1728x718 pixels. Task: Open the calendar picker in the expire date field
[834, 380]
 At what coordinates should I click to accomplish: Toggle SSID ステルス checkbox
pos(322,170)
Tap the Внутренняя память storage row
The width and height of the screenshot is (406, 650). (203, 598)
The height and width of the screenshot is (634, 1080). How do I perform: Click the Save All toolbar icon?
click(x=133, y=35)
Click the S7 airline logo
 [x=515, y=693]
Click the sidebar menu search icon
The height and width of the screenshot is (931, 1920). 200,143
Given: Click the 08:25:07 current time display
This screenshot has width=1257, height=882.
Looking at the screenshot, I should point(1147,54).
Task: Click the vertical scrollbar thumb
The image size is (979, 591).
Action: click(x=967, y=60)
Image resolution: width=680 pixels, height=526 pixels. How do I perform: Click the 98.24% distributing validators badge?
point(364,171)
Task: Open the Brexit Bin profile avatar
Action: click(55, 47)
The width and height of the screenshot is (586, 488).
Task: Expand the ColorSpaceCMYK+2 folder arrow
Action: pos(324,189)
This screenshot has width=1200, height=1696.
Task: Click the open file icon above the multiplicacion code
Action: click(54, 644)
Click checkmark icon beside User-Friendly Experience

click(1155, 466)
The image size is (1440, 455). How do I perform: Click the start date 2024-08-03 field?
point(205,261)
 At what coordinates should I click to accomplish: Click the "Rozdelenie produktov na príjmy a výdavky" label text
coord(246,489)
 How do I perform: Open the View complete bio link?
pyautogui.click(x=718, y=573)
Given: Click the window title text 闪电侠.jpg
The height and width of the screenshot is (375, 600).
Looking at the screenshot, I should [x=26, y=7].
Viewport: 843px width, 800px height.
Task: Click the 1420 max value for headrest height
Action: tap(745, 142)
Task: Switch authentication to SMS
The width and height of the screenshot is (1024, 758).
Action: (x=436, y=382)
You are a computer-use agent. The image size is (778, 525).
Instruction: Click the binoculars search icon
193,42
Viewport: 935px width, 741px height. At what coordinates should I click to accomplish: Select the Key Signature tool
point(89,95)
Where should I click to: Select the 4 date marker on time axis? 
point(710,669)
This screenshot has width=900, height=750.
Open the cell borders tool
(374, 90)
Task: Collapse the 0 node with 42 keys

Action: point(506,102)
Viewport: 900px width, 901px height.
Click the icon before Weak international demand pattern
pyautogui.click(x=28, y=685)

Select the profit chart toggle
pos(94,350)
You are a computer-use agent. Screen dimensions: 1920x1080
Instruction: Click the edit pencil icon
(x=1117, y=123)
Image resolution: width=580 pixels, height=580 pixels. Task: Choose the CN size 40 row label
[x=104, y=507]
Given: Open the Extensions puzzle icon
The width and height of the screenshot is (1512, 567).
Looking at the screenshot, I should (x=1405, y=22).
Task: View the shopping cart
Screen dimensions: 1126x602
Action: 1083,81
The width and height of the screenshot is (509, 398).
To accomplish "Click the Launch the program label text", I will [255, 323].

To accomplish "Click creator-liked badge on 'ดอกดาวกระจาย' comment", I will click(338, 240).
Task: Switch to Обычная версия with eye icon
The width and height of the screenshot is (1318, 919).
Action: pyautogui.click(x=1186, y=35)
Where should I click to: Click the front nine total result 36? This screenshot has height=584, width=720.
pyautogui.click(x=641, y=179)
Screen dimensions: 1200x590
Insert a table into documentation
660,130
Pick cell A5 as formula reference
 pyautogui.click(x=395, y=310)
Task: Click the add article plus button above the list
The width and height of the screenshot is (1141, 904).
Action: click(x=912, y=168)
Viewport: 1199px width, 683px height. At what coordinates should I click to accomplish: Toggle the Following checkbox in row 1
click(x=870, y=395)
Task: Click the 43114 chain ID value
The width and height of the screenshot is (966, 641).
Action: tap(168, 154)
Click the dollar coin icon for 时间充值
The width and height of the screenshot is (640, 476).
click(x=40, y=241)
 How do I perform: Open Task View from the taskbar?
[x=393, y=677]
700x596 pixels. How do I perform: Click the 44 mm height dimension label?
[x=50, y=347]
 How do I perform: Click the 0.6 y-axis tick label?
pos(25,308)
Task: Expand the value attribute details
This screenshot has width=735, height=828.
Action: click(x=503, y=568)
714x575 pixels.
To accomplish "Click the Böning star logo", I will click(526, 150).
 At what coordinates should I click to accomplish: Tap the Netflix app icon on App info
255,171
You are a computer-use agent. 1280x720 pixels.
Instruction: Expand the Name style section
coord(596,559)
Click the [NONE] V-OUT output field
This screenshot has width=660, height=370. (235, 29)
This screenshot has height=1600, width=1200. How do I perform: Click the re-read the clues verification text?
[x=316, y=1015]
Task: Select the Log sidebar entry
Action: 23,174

▸ **WORK TASK**:
Your task is to set down again, exactly, every line from the beginning of the listing through the line with "Given: Click the window title text 闪电侠.jpg".

▸ **ANSWER TO THE EXERCISE**:
1728x718 pixels. Task: Open the calendar picker in the expire date field
[834, 380]
 At what coordinates should I click to accomplish: Toggle SSID ステルス checkbox
pos(322,170)
Tap the Внутренняя память storage row
The width and height of the screenshot is (406, 650). (203, 598)
The height and width of the screenshot is (634, 1080). How do I perform: Click the Save All toolbar icon?
click(x=133, y=35)
Click the S7 airline logo
 [x=515, y=693]
Click the sidebar menu search icon
The height and width of the screenshot is (931, 1920). 200,143
Given: Click the 08:25:07 current time display
This screenshot has width=1257, height=882.
Looking at the screenshot, I should point(1147,54).
Task: Click the vertical scrollbar thumb
The image size is (979, 591).
Action: click(x=967, y=60)
Image resolution: width=680 pixels, height=526 pixels. How do I perform: Click the 98.24% distributing validators badge?
point(364,171)
Task: Open the Brexit Bin profile avatar
Action: click(55, 47)
The width and height of the screenshot is (586, 488).
Task: Expand the ColorSpaceCMYK+2 folder arrow
Action: pos(324,189)
This screenshot has width=1200, height=1696.
Task: Click the open file icon above the multiplicacion code
Action: click(54, 644)
Click checkmark icon beside User-Friendly Experience

click(1155, 466)
The image size is (1440, 455). How do I perform: Click the start date 2024-08-03 field?
point(205,261)
 At what coordinates should I click to accomplish: Click the "Rozdelenie produktov na príjmy a výdavky" label text
coord(246,489)
 How do I perform: Open the View complete bio link?
pyautogui.click(x=718, y=573)
Given: Click the window title text 闪电侠.jpg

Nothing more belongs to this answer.